In the records below, begin at the line that has "reviews (7, 865)" and stop after the line that has "AI News (8, 727)"; quote those lines verbatim and nothing more.

(Stored records)
..............................

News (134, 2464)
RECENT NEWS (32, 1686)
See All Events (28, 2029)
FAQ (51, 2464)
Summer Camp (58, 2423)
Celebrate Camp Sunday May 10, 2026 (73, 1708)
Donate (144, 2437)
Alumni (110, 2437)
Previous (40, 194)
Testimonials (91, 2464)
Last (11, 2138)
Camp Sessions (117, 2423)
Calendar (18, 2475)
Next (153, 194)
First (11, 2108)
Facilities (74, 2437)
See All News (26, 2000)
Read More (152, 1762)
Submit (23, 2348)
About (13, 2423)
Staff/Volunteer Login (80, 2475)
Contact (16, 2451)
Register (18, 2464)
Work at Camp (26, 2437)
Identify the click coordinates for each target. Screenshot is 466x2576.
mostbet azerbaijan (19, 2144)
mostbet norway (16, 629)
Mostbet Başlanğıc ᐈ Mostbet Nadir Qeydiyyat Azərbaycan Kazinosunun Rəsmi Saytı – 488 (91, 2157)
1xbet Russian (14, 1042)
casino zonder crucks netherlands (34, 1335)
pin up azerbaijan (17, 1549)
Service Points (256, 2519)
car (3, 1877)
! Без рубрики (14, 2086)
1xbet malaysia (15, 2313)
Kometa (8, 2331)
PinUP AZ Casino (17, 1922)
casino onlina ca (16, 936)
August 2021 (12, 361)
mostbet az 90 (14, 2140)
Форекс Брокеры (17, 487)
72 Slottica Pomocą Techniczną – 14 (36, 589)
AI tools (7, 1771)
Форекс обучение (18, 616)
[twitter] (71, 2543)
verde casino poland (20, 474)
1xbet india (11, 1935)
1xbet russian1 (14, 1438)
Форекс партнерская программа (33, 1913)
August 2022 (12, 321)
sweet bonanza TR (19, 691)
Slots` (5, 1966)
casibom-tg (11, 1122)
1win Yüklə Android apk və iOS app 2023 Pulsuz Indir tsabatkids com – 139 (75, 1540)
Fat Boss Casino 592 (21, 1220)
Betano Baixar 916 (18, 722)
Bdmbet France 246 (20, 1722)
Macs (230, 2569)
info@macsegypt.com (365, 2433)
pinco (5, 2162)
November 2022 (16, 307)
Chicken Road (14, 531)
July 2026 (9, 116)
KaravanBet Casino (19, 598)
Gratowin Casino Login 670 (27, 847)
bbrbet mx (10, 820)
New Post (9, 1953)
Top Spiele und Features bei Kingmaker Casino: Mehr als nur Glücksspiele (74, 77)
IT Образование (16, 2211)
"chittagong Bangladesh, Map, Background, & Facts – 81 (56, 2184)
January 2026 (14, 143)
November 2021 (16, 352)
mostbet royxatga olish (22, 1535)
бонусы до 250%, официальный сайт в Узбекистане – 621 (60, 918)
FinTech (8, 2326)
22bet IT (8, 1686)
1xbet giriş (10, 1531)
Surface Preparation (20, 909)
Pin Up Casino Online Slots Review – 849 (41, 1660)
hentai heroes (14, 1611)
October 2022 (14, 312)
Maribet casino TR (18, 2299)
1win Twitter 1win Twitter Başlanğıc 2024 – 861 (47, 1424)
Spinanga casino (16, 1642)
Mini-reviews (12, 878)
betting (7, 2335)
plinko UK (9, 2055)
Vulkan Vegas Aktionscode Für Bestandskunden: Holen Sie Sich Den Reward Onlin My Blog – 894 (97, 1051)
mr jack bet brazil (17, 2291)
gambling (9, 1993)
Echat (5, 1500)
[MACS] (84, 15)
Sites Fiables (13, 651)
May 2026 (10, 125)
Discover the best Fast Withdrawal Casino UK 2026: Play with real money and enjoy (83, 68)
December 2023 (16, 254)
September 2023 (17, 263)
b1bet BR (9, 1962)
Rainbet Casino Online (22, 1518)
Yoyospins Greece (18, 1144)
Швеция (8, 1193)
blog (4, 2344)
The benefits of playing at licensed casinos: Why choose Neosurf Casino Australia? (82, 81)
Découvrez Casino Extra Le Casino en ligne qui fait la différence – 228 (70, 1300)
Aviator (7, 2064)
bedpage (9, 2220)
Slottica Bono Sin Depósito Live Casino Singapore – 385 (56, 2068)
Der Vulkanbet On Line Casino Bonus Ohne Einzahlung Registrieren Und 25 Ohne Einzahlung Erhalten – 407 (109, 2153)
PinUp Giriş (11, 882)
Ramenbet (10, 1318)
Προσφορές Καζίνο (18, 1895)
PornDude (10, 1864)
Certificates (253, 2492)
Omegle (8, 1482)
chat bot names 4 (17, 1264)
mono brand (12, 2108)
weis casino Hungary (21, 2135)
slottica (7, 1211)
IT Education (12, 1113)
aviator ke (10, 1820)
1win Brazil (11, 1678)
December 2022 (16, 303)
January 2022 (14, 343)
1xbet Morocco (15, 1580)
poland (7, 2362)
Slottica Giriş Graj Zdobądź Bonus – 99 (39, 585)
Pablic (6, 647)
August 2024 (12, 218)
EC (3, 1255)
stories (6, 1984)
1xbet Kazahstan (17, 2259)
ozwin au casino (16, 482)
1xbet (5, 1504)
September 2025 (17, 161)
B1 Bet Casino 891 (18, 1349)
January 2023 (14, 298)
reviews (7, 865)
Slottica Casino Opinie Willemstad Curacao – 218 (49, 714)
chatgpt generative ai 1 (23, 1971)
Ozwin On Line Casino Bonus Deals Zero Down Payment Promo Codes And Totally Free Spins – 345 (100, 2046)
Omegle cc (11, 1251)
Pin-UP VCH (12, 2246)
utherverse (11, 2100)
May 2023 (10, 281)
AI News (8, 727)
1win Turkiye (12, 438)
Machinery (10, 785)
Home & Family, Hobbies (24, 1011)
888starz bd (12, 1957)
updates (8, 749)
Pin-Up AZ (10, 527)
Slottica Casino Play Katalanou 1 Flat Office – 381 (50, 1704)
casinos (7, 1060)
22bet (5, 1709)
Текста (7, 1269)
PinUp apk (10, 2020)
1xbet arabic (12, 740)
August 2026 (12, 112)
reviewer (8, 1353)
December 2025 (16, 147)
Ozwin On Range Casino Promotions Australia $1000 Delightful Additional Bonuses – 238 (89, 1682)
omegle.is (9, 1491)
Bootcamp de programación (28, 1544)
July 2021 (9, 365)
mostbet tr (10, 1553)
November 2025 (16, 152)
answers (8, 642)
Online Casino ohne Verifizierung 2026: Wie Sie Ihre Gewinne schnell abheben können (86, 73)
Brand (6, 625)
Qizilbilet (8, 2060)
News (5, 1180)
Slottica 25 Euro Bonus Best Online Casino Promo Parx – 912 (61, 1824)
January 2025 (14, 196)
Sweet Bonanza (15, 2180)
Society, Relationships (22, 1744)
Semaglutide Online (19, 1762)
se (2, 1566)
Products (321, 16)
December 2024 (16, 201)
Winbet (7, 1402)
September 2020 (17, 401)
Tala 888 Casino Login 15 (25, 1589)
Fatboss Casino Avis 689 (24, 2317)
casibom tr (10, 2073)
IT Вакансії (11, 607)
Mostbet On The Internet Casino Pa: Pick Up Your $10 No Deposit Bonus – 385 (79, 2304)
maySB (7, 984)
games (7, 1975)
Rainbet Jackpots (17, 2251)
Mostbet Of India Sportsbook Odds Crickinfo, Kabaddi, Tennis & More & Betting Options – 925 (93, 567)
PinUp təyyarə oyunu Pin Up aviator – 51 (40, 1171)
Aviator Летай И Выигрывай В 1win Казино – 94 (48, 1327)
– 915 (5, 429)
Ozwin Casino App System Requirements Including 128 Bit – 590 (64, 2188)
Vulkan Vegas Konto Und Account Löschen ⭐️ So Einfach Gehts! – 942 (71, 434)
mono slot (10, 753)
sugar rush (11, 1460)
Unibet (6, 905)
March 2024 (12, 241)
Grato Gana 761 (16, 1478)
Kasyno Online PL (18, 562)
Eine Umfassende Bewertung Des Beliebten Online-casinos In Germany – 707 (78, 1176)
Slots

..............................

▶ **Result of this exercise**:
reviews (7, 865)
Slottica Casino Opinie Willemstad Curacao – 218 (49, 714)
chatgpt generative ai 1 (23, 1971)
Ozwin On Line Casino Bonus Deals Zero Down Payment Promo Codes And Totally Free Spins – 345 (100, 2046)
Omegle cc (11, 1251)
Pin-UP VCH (12, 2246)
utherverse (11, 2100)
May 2023 (10, 281)
AI News (8, 727)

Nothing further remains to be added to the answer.